|Ph.D Student||Goltzman Sivan|
|Subject||Morphogenesis and Differentiation of the Ventral Gut|
|Department||Department of Medicine||Supervisor||Professor Thomas Schultheiss|
In amniote embryos, the prospective gut starts out as a flat sheet of endodermal cells, which subsequently folds into a tube. The first stage in the morphogenetic formation of the gut tube is the appearance of the anterior intestinal portal (AIP) on the ventral side of the embryo. Subsequently, anterior and lateral regions of the endoderm fold medially-ventrally and move posteriorly in a wave-like movement. The two folding sides meet in the ventral gut midline and merge to form a closed gut tube. Fate mapping studies have found that the ventral gut is comprised of cells from two sources: lateral endoderm that folds medially, and anterior AIP endoderm that migrates posteriorly.
The ventral gut midline is the location of several gut-derived organs, including the thyroid, lungs, liver, ventral pancreas, and common bile duct. These organs develop in the ventral midline at particular locations along the anterior-posterior axis. These organs develop through a complex morphogenetic process that is not well understood. This process involves the folding of lateral endodermal and mesodermal regions towards the midline and the integration of the organ primordia from the two lateral sides into a unified organ which is connected to the gut. The goal of this thesis research was to understand the morphogenesis of the ventral midline structures of the gut tube and its associated gut-derived organs. In addition, I aimed to understand whether cells in the ventral gut midline play a role in directing the morphogenesis or the differentiation of the ventral gut-derived organs, or of the morphogenesis of the gut tube itself.

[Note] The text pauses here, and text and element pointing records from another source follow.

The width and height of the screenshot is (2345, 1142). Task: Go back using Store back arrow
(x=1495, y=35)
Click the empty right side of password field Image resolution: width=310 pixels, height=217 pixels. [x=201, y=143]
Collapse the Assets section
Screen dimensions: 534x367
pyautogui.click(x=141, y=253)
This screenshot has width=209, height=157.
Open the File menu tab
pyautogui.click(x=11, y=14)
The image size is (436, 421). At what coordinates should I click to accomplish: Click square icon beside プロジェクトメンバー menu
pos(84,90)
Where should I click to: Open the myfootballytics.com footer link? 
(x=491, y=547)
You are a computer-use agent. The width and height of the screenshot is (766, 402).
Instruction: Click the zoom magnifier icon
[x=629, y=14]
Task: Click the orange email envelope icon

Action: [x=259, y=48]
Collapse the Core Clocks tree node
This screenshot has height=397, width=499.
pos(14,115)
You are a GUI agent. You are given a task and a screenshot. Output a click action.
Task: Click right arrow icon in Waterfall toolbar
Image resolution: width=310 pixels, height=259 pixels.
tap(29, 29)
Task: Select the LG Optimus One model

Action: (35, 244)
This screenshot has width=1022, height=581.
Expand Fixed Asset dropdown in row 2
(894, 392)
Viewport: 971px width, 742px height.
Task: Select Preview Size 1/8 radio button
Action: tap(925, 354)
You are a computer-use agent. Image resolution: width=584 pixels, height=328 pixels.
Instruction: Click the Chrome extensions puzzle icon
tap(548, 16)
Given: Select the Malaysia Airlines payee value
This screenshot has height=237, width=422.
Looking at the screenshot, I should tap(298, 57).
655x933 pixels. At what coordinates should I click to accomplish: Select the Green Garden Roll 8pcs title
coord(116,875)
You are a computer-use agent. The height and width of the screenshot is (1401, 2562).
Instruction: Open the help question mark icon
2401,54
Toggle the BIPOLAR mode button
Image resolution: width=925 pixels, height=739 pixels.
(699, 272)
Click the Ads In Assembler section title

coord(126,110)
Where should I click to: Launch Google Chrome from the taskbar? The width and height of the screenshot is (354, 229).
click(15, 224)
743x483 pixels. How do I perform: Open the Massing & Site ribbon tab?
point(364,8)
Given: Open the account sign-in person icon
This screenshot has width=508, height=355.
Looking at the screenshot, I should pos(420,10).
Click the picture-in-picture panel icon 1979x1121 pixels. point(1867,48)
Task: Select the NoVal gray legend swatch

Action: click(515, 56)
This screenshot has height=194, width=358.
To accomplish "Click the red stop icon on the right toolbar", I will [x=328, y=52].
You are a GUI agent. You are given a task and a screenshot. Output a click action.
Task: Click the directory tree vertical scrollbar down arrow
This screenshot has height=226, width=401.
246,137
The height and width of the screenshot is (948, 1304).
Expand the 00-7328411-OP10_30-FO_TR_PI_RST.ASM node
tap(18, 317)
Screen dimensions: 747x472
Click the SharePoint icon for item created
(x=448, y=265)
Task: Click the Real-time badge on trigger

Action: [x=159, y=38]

Using a fluorescent dye fate mapping approach, I traced the formation of the ventral gut midline from the flat embryo stage. I found that the Prechordal Plate (PrCP), a population of cells, that migrates from the dorsal to ventral side of the forming gut tube, always comprised, at least in part, the ventral gut midline since the PrCP is known to play an organizer role in other embryonic regions, this raised the question of whether the gut midline cells play a role in directing the development of gutderived organs. Microsurgical approaches to remove the gut midline cells prevented closure of the gut tube, but did not prevent initial differentiation of the gut-derived organs, which remained on the lateral side of the flat embryo. This result revealed a crucial role for the gut midline cells in gut morphogenesis but not in the initial stages of differentiation of the organs.
In additional experiments I used fluorescent dye and electroporation-based approaches to trace movements of endodermal cells during closure of the gut tube. These studied provided new insights into the complex movements of endodermal cells towards the AIP and within the closed gut tube. These data, together previously published studies, were used to build a revised model of the morphogenesis of the gut tube and the incorporation of the precursors of the gut-derived organs into the ventral wall of the foregut.